Work task: Below are the records. Retype exactly the lines between the lines holding "Terms (119, 2563)" and "2009 மார்ச் ‘புத்தகம்", inclusive.

:: Records for this exercise ::

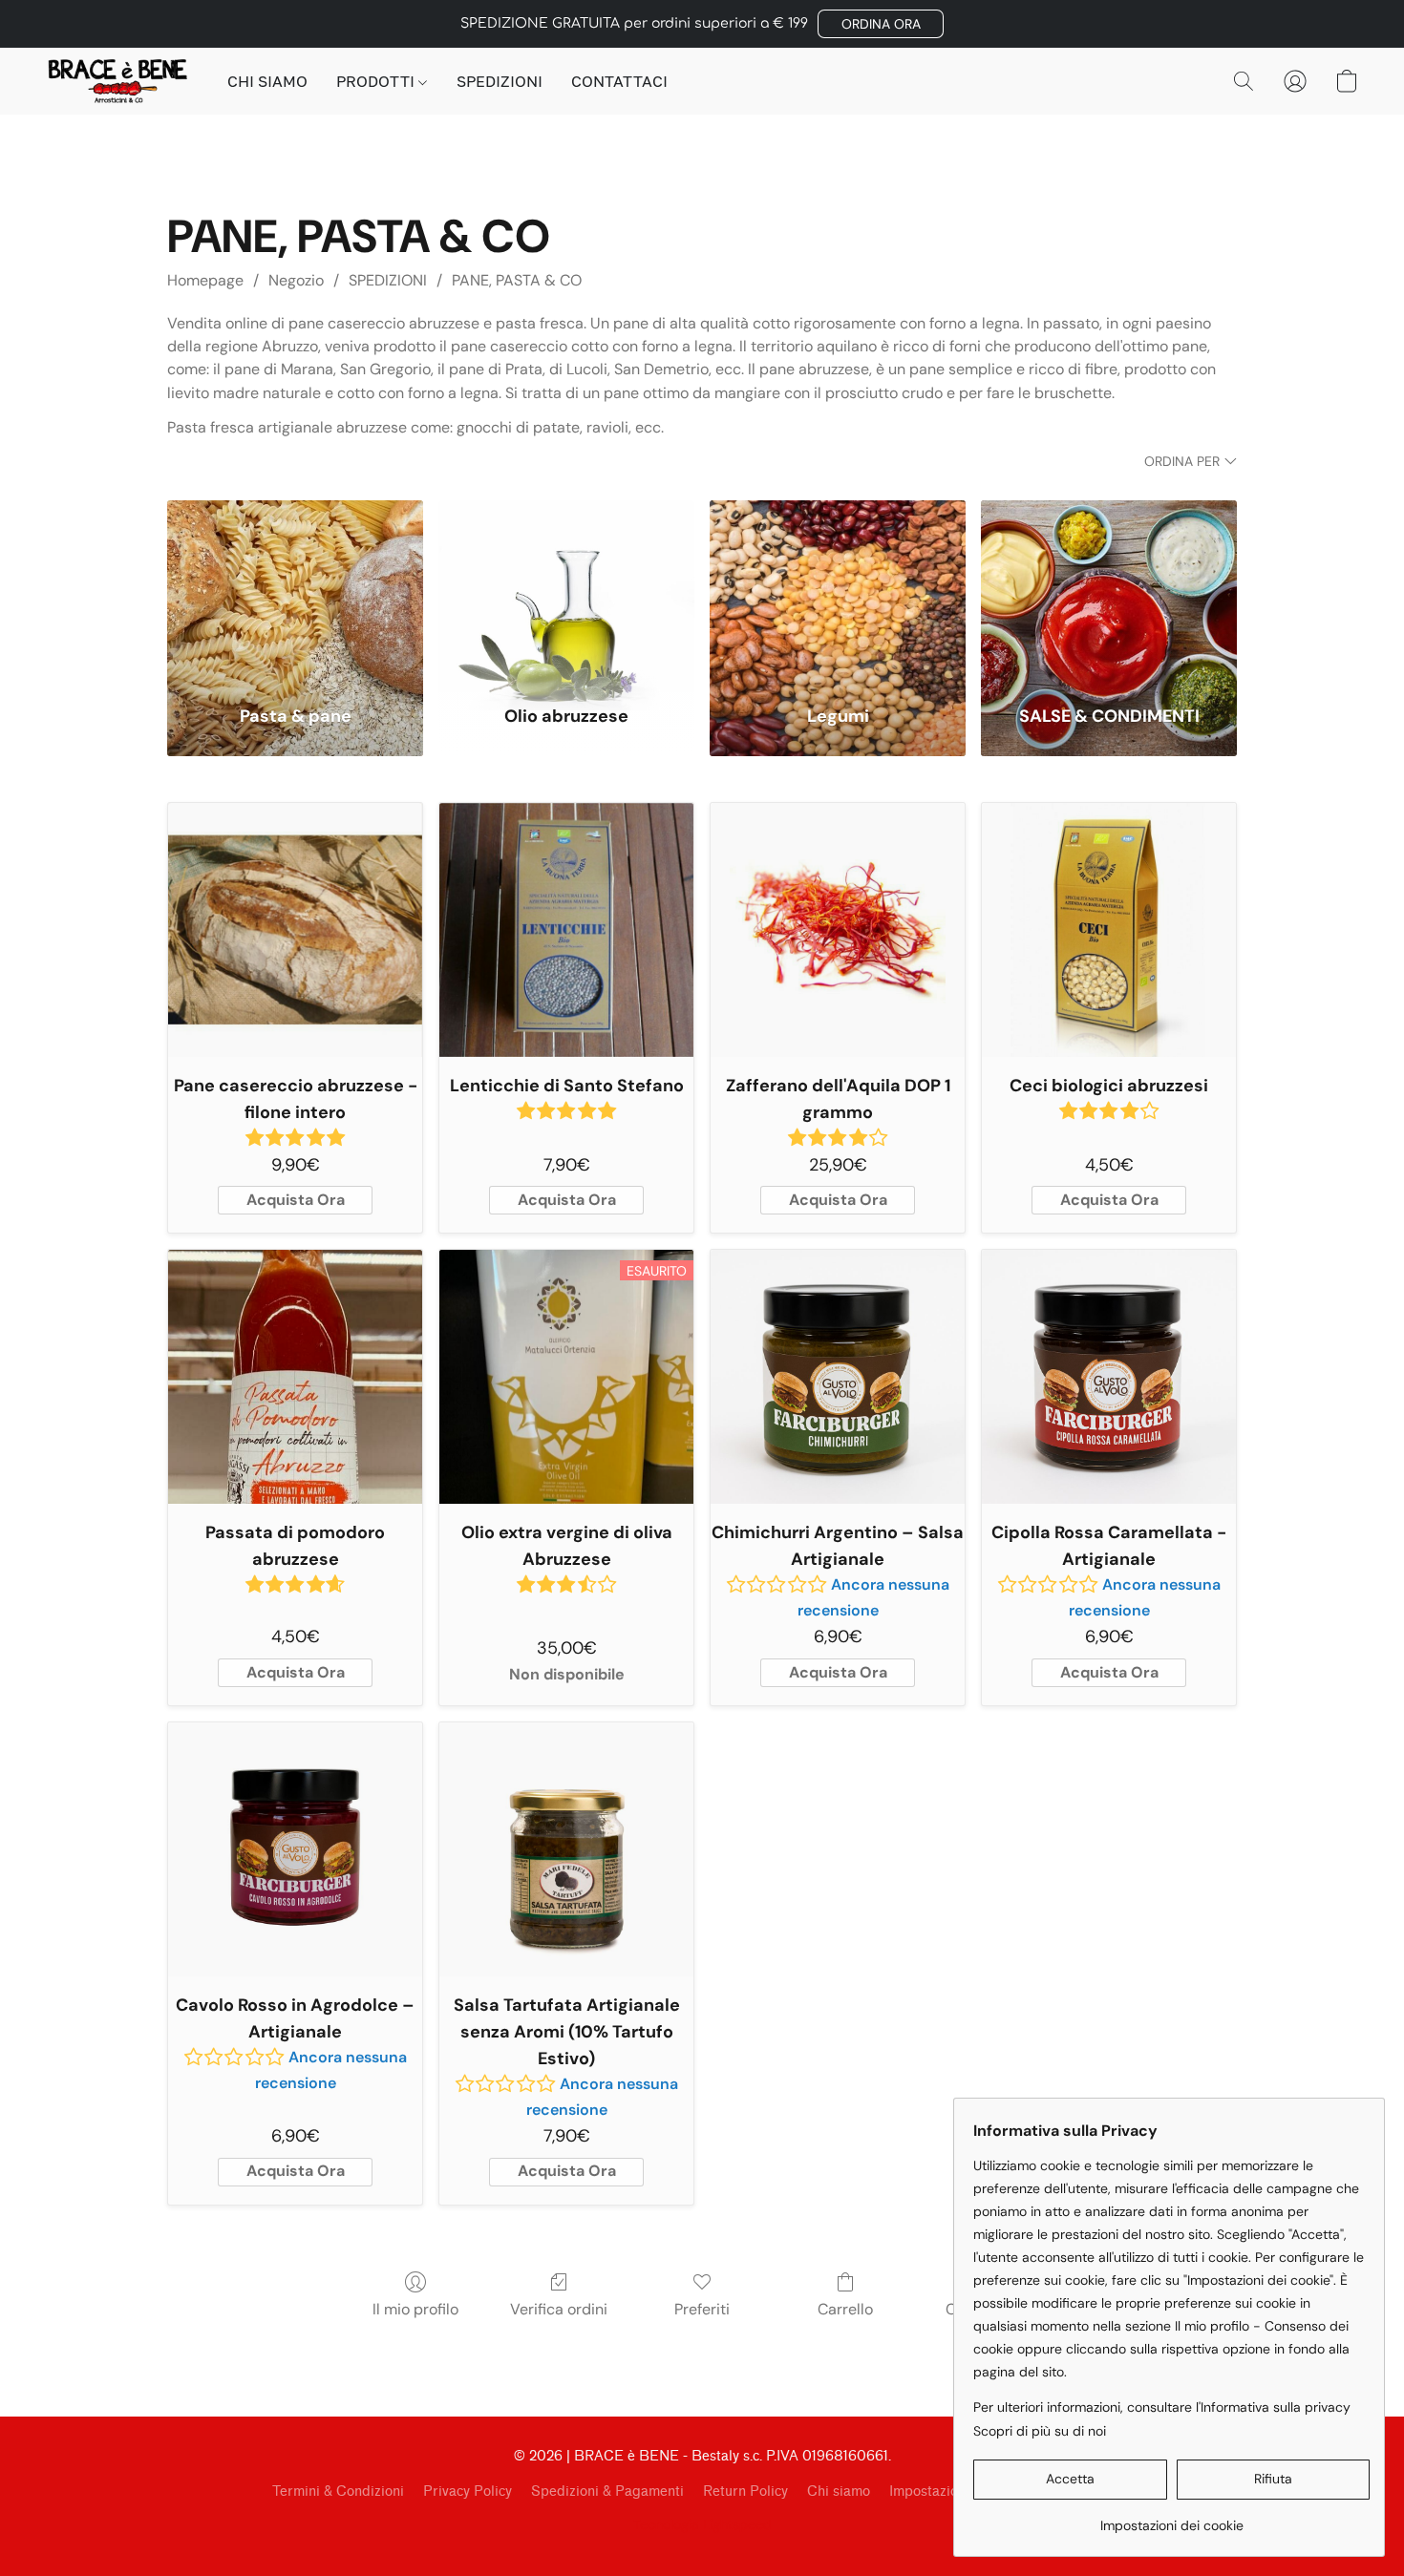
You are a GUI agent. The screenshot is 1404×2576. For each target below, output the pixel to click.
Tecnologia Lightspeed (702, 2524)
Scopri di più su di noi (1039, 2430)
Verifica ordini (558, 2309)
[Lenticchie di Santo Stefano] (566, 930)
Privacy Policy (467, 2491)
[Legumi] (838, 590)
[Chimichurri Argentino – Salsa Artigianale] (838, 1377)
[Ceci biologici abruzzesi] (1109, 930)
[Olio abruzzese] (566, 590)
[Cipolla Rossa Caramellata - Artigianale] (1109, 1377)
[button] (881, 24)
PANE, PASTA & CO (517, 280)
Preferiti (702, 2309)
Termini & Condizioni (338, 2491)
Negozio (296, 280)
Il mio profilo (415, 2309)
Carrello (845, 2309)
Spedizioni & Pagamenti (607, 2491)
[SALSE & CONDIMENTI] (1109, 590)
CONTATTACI (619, 81)
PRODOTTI (377, 81)
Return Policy (745, 2491)
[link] (1171, 2518)
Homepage (205, 280)
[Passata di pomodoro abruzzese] (295, 1377)
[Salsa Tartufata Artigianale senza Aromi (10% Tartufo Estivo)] (566, 1849)
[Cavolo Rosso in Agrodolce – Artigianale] (295, 1849)
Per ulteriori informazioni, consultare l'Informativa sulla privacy (1162, 2407)
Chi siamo (838, 2491)
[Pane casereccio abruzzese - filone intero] (295, 930)
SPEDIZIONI (499, 81)
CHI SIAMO (267, 81)
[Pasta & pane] (295, 590)
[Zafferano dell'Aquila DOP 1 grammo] (838, 930)
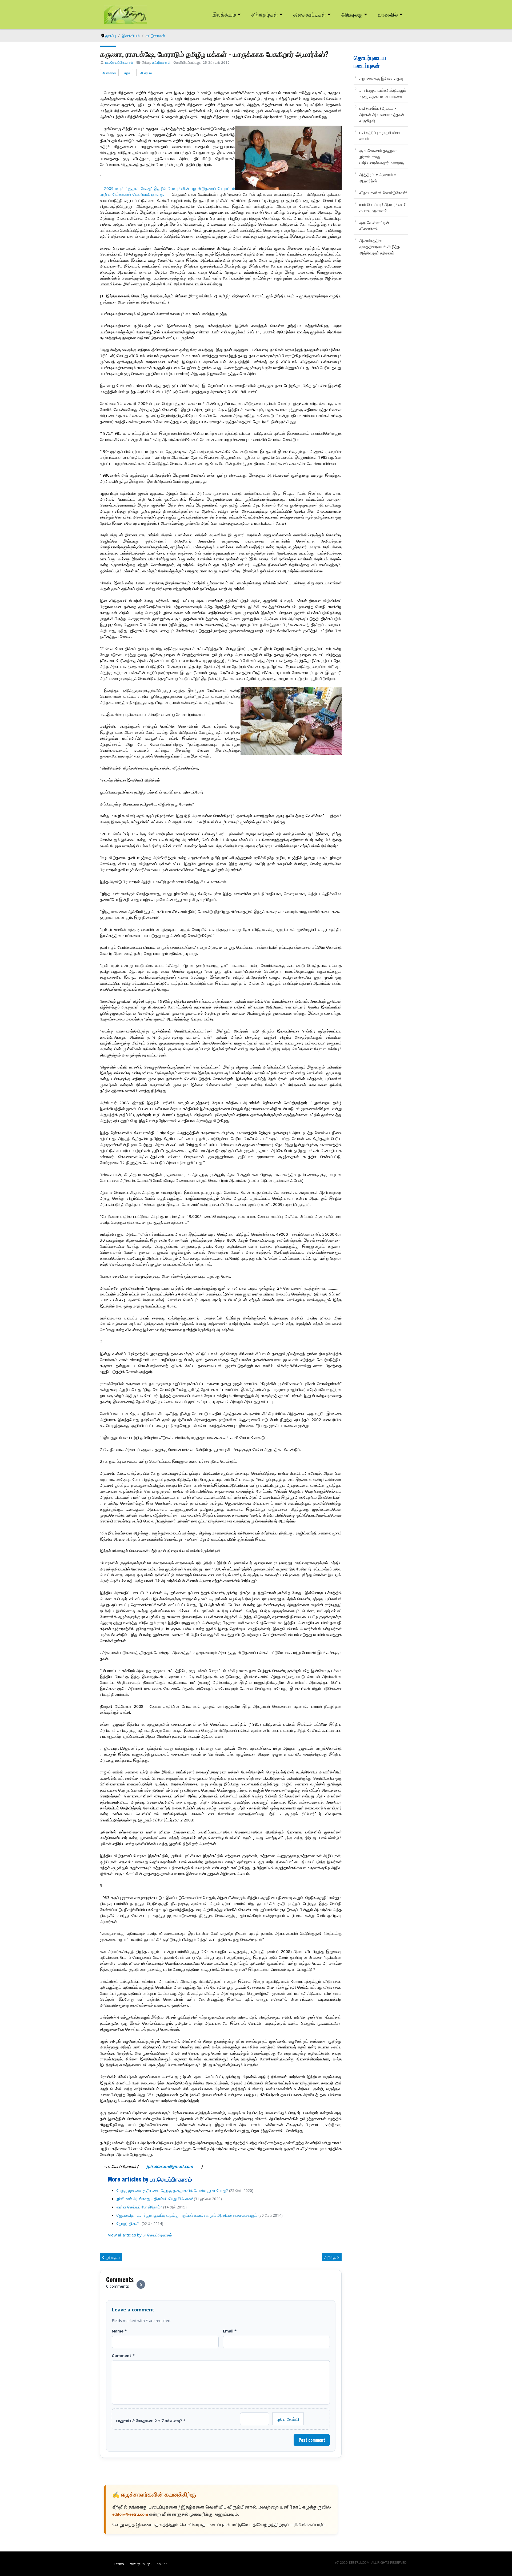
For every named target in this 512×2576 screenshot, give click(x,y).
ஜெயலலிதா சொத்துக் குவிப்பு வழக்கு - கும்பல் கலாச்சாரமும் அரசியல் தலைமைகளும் (187, 2215)
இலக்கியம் (224, 14)
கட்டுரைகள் (161, 62)
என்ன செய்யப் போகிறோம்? (139, 2207)
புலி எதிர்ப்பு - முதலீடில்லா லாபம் (380, 135)
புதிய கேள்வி (288, 2419)
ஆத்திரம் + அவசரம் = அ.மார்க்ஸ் (377, 177)
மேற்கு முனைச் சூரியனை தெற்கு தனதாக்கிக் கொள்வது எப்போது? (172, 2190)
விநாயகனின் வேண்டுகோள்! (383, 192)
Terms (119, 2563)
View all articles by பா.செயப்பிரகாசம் (140, 2235)
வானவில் (388, 14)
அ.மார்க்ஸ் (109, 73)
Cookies (160, 2563)
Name (119, 2331)
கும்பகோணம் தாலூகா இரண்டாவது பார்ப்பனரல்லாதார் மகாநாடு (382, 157)
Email (230, 2331)
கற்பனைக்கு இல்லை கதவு (381, 78)
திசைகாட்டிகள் (309, 14)
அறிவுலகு (352, 14)
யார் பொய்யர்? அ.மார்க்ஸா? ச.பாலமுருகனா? (382, 207)
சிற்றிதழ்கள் (264, 14)
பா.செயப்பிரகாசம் (119, 62)
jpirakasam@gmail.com (169, 2166)
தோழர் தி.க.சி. (129, 2223)
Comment (123, 2355)
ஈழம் (127, 73)
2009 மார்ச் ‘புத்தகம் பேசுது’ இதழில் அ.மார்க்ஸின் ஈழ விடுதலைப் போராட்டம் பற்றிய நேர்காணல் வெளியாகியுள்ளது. (167, 191)
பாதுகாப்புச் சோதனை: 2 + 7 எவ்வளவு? (150, 2420)
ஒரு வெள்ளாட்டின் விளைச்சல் (374, 225)
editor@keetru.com (130, 2514)
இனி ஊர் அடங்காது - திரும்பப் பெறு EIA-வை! (155, 2198)
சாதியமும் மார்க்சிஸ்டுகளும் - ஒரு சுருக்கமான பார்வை (382, 93)
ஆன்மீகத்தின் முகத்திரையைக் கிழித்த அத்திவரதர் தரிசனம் (379, 247)
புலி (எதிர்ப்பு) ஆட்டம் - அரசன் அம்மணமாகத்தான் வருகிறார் (381, 114)
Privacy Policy (139, 2563)
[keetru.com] (125, 14)
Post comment (312, 2440)
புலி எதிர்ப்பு (146, 73)
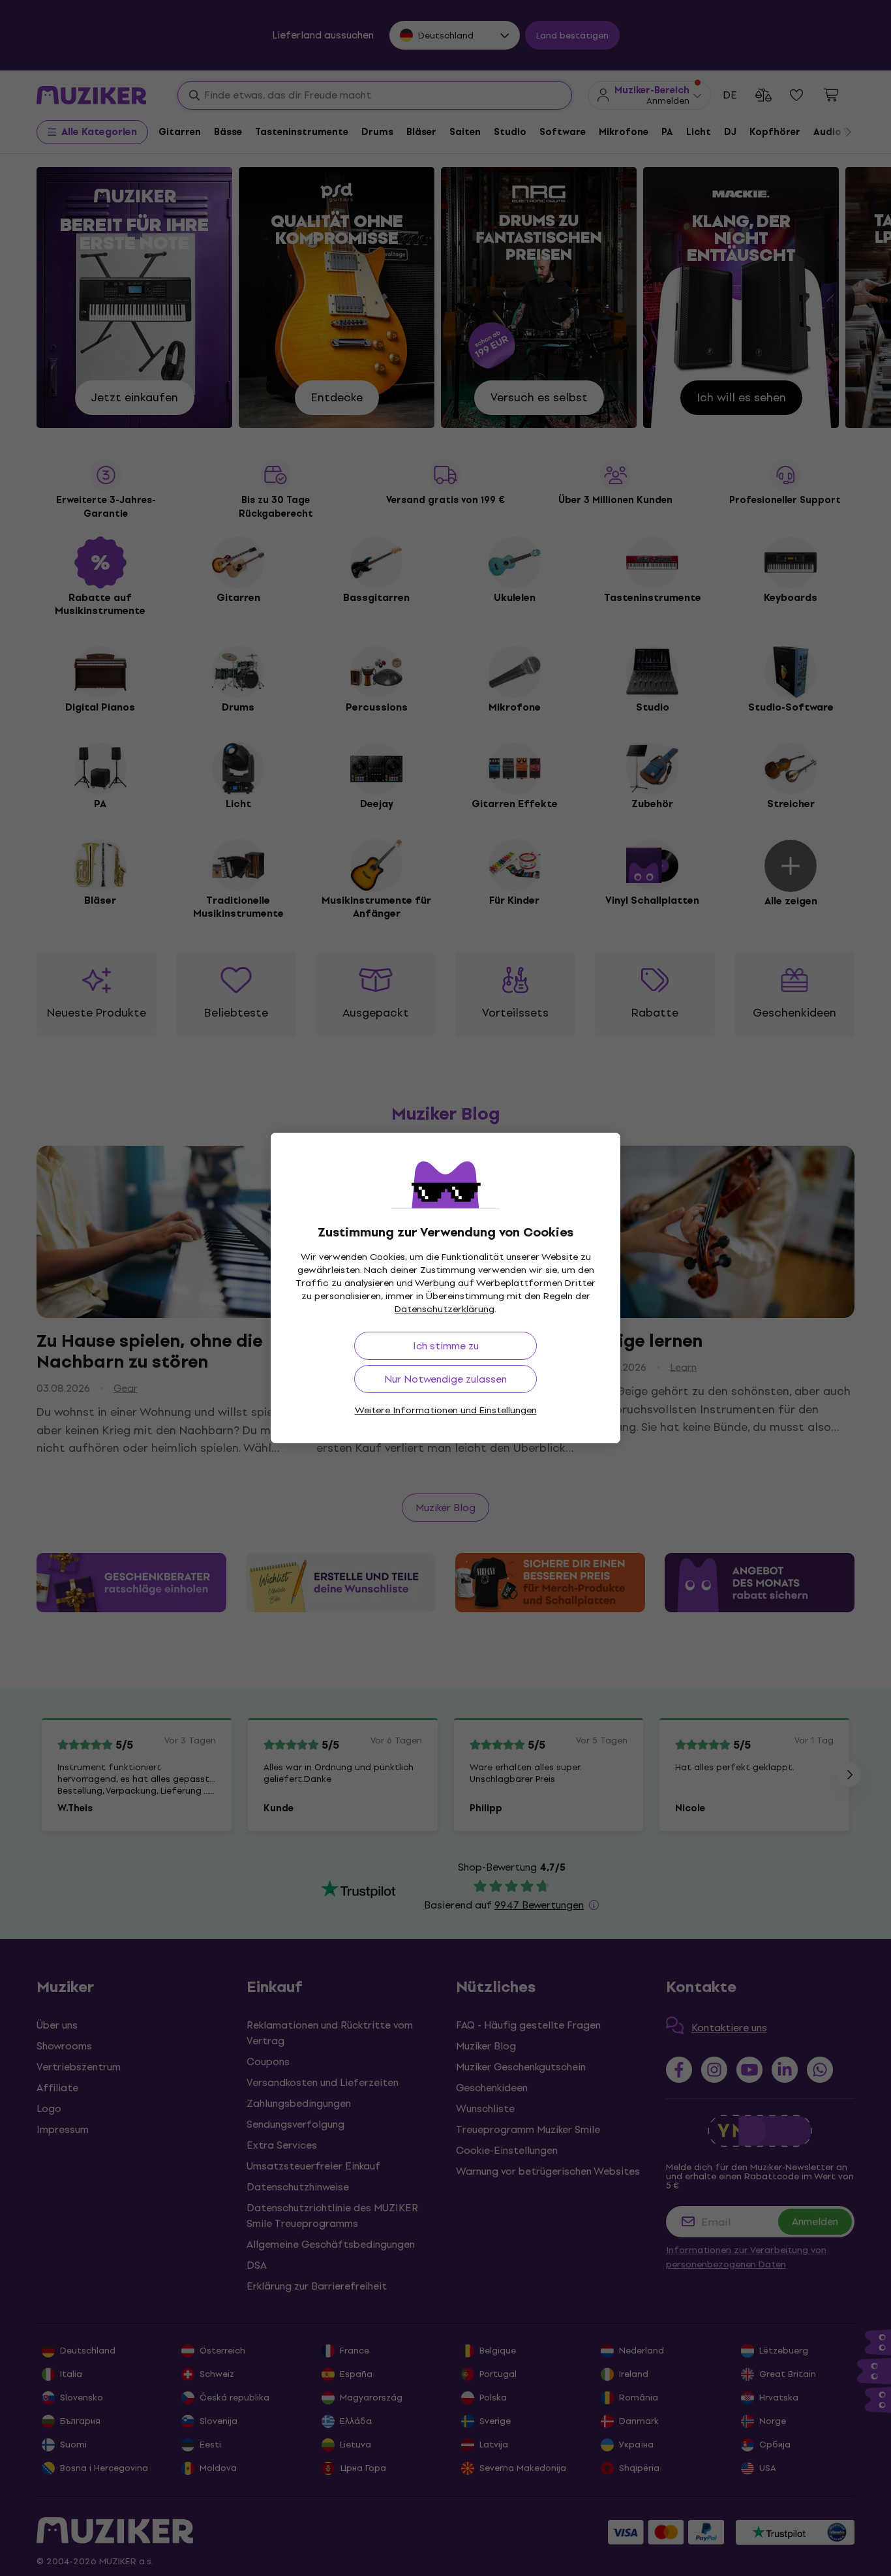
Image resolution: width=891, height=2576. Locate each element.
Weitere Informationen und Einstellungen (446, 1410)
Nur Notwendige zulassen (445, 1379)
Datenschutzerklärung (444, 1309)
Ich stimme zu (446, 1346)
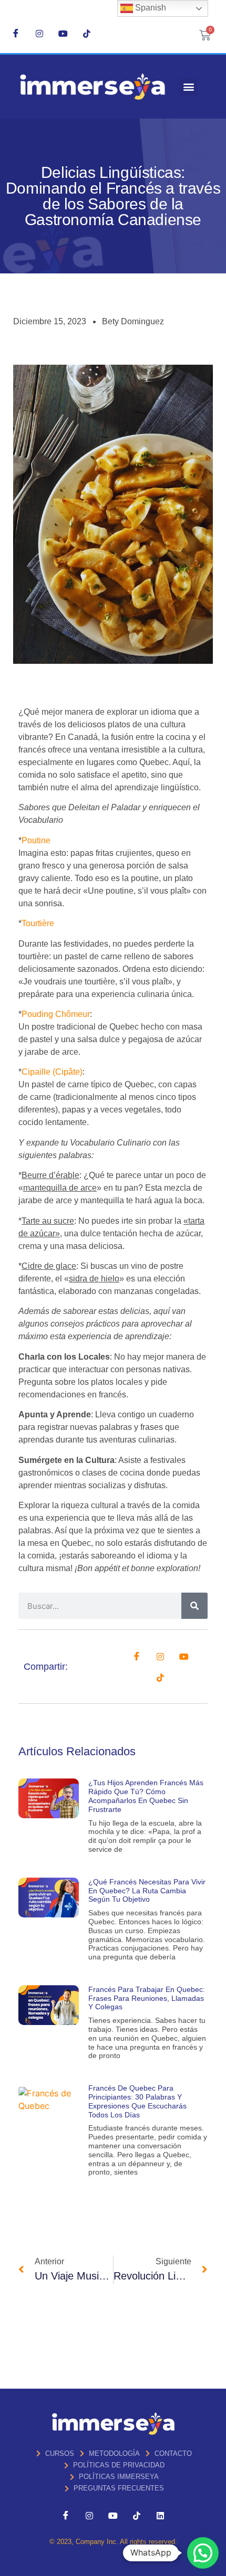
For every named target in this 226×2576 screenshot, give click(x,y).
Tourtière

:::

Result below:
Terms (119, 2563)
View all articles by பா.செயப்பிரகாசம் (140, 2235)
வானவில் (388, 14)
அ.மார்க்ஸ் (109, 73)
Cookies (160, 2563)
Name (119, 2331)
கும்பகோணம் தாலூகா இரண்டாவது பார்ப்பனரல்லாதார் மகாநாடு (382, 157)
Email (230, 2331)
கற்பனைக்கு இல்லை கதவு (381, 78)
திசைகாட்டிகள் (309, 14)
அறிவுலகு (352, 14)
யார் பொய்யர்? அ.மார்க்ஸா? ச.பாலமுருகனா? (382, 207)
சிற்றிதழ்கள் (264, 14)
பா.செயப்பிரகாசம் (119, 62)
jpirakasam@gmail.com (169, 2166)
தோழர் தி.க.சி. (129, 2223)
Comment (123, 2355)
ஈழம் (127, 73)
2009 மார்ச் ‘புத்தகம் பேசுது’ இதழில் அ.மார்க்ஸின் ஈழ விடுதலைப் போராட்டம் பற்றிய நேர்காணல் வெளியாகியுள்ளது. (167, 191)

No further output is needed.